1

Today I tried to inject some javascript logic into remote page using CasperJS with PhantomJS together.

Well, I'm quite surprised because of that:

casper.then(function() {
    console.log(this.evaluate(function() {
        function myMethod() {
            return 'Any thing?!';
        }
        return myMethod();
    }));
    console.log(this.evaluate(function() {
        return myMethod();
    }));
});

I tried many combinations... Like:

casper.evaluate(...)
this.evaluate(...)
casper.page.evaluate(...) <- directly to phantomJS
this.page.evaluate(...)   <- as above

First case gives me exactly what I want. But next call to evaluate act as an idiot, which never saw executed code above.

I just want to change variables, functions, and other over remote site js runtime.

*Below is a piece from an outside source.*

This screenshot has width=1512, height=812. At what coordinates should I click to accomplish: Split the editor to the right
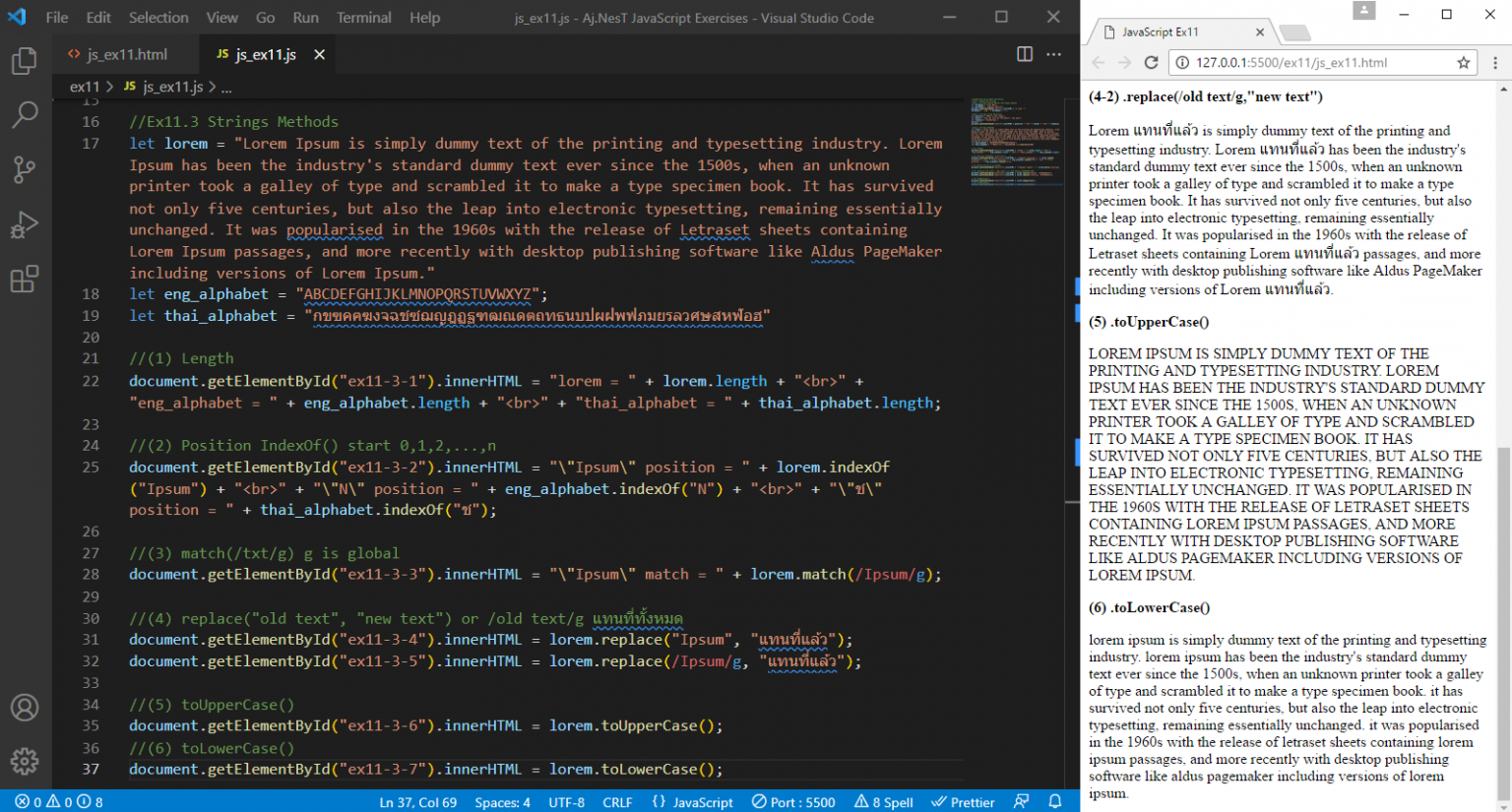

Can anybody tell me why this is happening? Greetings.

1
  • Your question doesn't make sense to me, myMethod is private to an anonymous function (in the first call). How do you expect it to be available in a different anonymous function *(second call)? You should show what you are actually trying to do so we can suggest something else. Commented Feb 4, 2014 at 17:11

1 Answer 1

5

You cannot do what you are thinking. myMethod is private to the function that is passed to this.evaluate. It doesn't make sense that you would expect a private function to be available in another function, just because it was passed to the same method.

In your example, you could try

casper.then(function() {
    function myMethod() {
        return 'Any thing?!';
    }
    console.log(this.evaluate(function() {
        return myMethod();
    }));
    console.log(this.evaluate(function() {
        return myMethod();
    }));
});

But that is probably not what you are looking for? Or is it?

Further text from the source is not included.